Cisco, which acquired cable box maker Scientific-Atlanta in 2005 for nearly $7 billion, is focused on studying how viewers are consuming content on TV, the Web, and mobile platforms in order to allow content suppliers and distributors to reach viewers more effectively wherever they are, Nemani said. (See Cisco to Acquire Scientific-Atlanta.)
“I think there is that movement from what’s happening specifically with television, but [we should be] extending that intelligence model about that from the television to different devices, to different distribution mechanisms, and still be able to complete that picture of what and how that content should be positioned with the right advertising and the right approach,” he added.
Projects like TV Everywhere can help improve the “fragmented experience” viewers face today when they access content on multiple devices and platforms, including cable video on demand (VoD), online programming delivered to a PC, and Netflix Inc. (Nasdaq: NFLX) content streamed directly to the TV through a Roku Inc. set-top, Nemani said.
NBCU: The Web offers more ad control
While some programmers have previously expressed concerns that the proliferation of online video would hurt ratings at TV networks, NBC Universal president of digital distribution Jean-Briac Perette said one big benefit of the Web is it gives networks more control when it comes to advertising. While viewers with a DVR can skip commercials, programmers can disable that functionality online, he noted.
“On the online platform we at least control the fast-forward. We control the ad flow. We control the [ad] formats, and we control the information relating to the consumer watching that piece of video. All four of those provide a path to much better monetization than, frankly, the other time-shifting options that are out there today,” Perette said.

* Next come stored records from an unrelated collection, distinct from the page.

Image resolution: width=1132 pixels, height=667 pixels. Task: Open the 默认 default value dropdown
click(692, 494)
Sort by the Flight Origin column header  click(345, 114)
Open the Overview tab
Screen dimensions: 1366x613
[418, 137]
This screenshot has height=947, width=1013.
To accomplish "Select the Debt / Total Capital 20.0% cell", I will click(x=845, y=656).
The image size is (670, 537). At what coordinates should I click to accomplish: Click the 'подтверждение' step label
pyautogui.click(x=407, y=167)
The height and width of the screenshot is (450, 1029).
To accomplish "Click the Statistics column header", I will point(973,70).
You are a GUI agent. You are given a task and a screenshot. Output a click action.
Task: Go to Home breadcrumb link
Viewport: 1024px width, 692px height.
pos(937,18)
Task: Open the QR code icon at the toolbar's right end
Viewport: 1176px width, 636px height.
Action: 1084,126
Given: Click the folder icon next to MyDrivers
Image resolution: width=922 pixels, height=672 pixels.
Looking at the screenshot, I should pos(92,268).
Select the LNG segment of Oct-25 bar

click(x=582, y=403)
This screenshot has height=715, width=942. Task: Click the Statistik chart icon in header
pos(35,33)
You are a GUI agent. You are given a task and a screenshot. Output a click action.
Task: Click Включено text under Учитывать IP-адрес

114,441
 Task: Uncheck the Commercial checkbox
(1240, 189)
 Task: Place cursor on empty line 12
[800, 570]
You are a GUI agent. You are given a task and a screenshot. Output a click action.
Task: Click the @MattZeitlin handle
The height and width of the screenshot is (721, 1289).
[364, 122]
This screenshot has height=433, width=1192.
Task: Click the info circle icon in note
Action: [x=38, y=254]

Perette said NBC, which is a part owner of Hulu LLC , is looking at several ways to monetize content on the Web, including rental models and purchase models, in addition to advertising.
While Discovery Communications Inc. (Nasdaq: DISCA, DISCB, DISCK) has resisted distributing its long-form programming on the Web, the programming giant is participating in the TV Everywhere tech trials being run in the homes of Comcast Corp. (Nasdaq: CMCSA, CMCSK) and Time Warner Cable Inc. (NYSE: TWC) subscribers.
“You’re going to be hard pressed to find anybody in the industry that says they don’t support TV Everywhere,” said Discovery executive vice president and COO of digital media and commerce Kelly Day. (See Time Warner, Comcast Team Up for TV Everywhere and Comcast Web TV Trial: 10,000 Being Served .)
One of the biggest challenges with TV Everywhere is finding an authentication system that allows programmers like Discovery to allow subscribers from eight different cable MSOs to access programming on multiple Websites. The industry needs a standard approach to authenticating subscribers and allowing them to register to view programming on the Web.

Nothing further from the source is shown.